Thanks for the constructive comments!
1. Experimental Details
Regarding the training/test split, since the proposed model is a pretrain-finetuning model, we use different datasets for the two phases. We use the ZINC dataset (438610 small molecule samples as the training set) to pretrain the model (Sec. 3.1.1, lines 283-293 and Appendix E.1.1). We use the PROTAC-DB dataset during the fine-tuning phase. More specifically, 2943 PROTAC samples of the PROTAC-DB dataset are used for fine-tuning (including both the training and validation sets), while the remaining 327 PROTAC samples of the PROTAC-DB dataset are used as the test set (Sec. 3.1.1, lines 295-300 and Appendix E.1.2).
Regarding the structures sampled from ZINC, they can be viewed as quasi-PROTACs. We follow the existing molecular splitting method on the ZINC dataset for the linker design task in DiffLinker[1]. The molecules are fragmented by enumerating all double cuts of acyclic single bonds that are not within functional groups. The resulting splits are filtered by SA, PAINS, and other criteria. Please refer to Appendix E.1.1.
Regarding the data pre-processing, we do not use SMILES since we focus on 3D structure generation. The input should be conformers. We first generate 3D conformers using RDKit and define a reference structure for each molecule by selecting the lowest-energy conformations. This also follows the practice in [1]. Please refer to Appendix E.1.1.
Regarding the PROTAC data for fine-tuning, we split the PROTAC dataset into training (2943 samples) and test (327 samples) sets. The test set contains 365 unique warhead pairs not seen in the training set to evaluate generalization.
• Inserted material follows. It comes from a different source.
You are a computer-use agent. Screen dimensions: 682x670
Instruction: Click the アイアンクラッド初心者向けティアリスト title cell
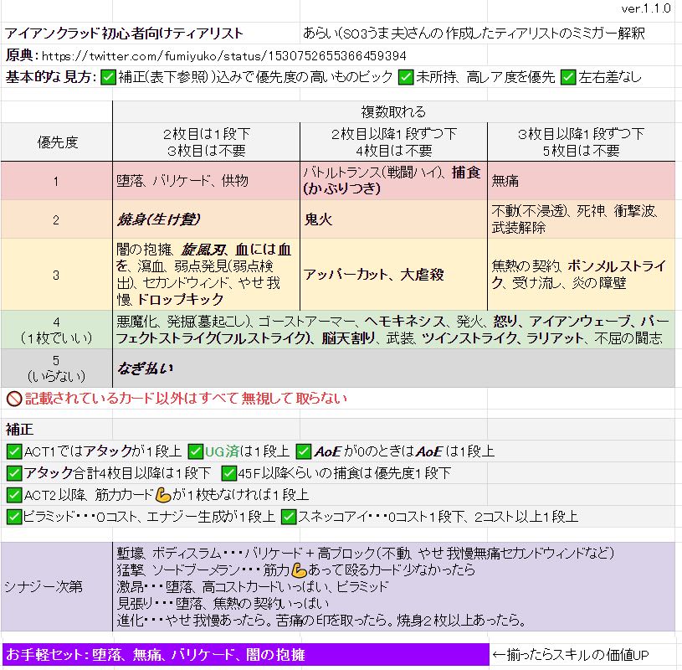tap(126, 34)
The mismatch in numbers (327 PROTACs vs. 365 warheads) arises since some warheads are shared across PROTACs. We will revise it for clarity.
Regarding code, please refer to Appendix E.4, end of page 24.
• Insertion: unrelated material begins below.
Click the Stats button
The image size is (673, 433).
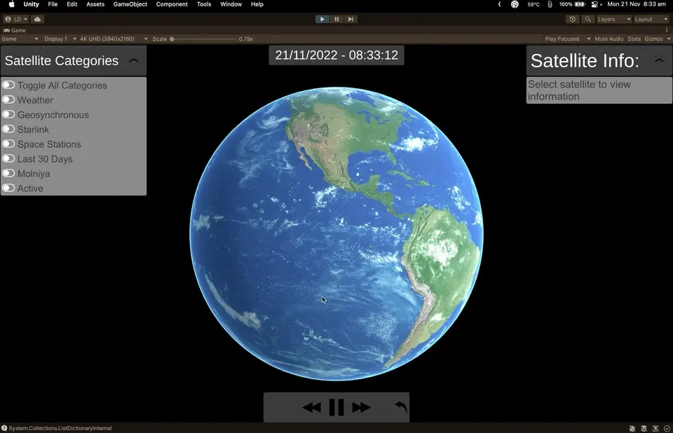[x=634, y=39]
[1] Ilia Igashov et al., Equivariant 3D-conditional diffusion model for molecular linker design.
2. Model Training and Evaluation
Regarding the computational cost for training and inference, please refer to Appendix E.4, lines 1305-1308. Our model can converge within 77 hours during the pre-training phase. For the fine-tuning phase, the guidance network can converge within 31 hours. For the sampling efficiency, DAD-PROTAC can sample one PROTAC linker within 29 minutes. It is efficient compared to other baselines in Figure 4(a).
Regarding the Link-INVENT, we do not include it as a baseline since it does not use the 3D molecular graphs as the input. However, we can transform the 3D graphs in the datasets to their corresponding SMILES strings or 2D graphs, and then use SMILES/2D graphs to pretrain and fine-tune the Link-INVENT. We then compare it with DAD-PROTAC below. The Link-INVENT performs well on the valid metric but performs quite badly on metrics like uniqueness and novelty. This is because it does not use 3D information and can only generate the linker in the restrained 2D space, making it difficult to generate unique or novel structures. We will cite the Link-INVENT paper[2] and compare its performance with ours.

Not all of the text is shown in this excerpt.